I once believed in it. Like we all believe in god. Feelings his presence and never been able to see him. Like we ‘trust’ that god exists, we feel the presence of the superpower that keeps you going. In the same way, this believe that forever exist, keeps you going in a strange way. Coz no matter you have seen it or its presence has not been proved..it gives you a reason to fight…a reason to stand up everytime you fall coz you know that ‘forever’ is with you..standing at a distant place…encouraging and motivating you to continue walking and never stop.

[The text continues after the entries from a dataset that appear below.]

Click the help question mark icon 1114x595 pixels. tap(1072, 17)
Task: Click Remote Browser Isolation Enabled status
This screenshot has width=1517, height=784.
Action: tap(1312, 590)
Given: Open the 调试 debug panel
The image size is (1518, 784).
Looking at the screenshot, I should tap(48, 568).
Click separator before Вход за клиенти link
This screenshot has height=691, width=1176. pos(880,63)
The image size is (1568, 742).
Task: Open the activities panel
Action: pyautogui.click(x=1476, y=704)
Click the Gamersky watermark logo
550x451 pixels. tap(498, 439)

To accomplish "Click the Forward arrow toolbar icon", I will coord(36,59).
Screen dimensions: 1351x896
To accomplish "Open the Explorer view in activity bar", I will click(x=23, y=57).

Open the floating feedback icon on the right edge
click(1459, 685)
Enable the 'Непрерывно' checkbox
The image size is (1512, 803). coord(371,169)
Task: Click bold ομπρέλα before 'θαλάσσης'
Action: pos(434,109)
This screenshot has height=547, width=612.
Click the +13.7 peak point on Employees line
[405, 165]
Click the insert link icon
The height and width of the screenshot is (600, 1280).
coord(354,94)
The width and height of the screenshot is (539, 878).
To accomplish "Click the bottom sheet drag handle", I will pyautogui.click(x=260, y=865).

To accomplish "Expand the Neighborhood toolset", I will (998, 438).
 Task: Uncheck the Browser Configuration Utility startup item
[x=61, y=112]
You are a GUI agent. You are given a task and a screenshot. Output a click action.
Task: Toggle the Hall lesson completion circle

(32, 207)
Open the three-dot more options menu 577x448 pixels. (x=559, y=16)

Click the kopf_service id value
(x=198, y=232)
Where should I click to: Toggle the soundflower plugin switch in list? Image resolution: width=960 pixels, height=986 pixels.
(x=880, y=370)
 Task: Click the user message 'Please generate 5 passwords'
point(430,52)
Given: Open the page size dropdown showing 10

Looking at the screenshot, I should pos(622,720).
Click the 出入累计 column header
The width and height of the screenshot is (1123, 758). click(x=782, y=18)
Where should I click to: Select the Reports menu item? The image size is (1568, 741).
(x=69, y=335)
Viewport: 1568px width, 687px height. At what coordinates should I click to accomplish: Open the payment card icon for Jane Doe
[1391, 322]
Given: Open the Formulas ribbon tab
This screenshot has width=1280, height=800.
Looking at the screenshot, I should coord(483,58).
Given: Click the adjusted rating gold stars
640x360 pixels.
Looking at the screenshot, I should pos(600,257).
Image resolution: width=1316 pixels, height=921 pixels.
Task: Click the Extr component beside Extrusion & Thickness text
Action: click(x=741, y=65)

But what when you reach that point of saturation? What when you realize ‘Dat’s it!’, It’s over now…the myth..the mirage, that there was no ‘forever’ ever. Yes, it will hurt you, making you weak down the knees. You know, ignorance is bliss..but it’s time to face the reality. There is no such thing as forever for me now. Not even feelings stay forever. Love, hatred, friendship, anger, fear…they all come and go. And likewise people in your life. I always believed that everything has a life of its own. And once the life is over, there is no use in keeping it on ventilator and causing pain to it. It’s better to end it and let it go. It will cause pain too, great pain infact,watching something dying in front of your eyes which you nurtured for years. But the pain too will fade someday. It has to. Coz nothing is permanent, only change is!
But what if the pain remains? What if it never fades? Does that mean the ‘thing’ did not died? That there still was some life left in it when you said it goodbye? Is that why the last conversation, the last goodbye is necessary? To know whether it has died completely or there still is some life left in it. Was that a mercy killing from your part coz you could not see the pain and agony anymore? Who will be held responsible for it? Who need to feel guilty for the same? Who will feel restless all the life? I don’t know the answer of any of this. Maybe I am still not clear with the rule of life. But for how long? And who will decide the destiny of ‘forever’? Who will decide it’s time to hold on or let it go?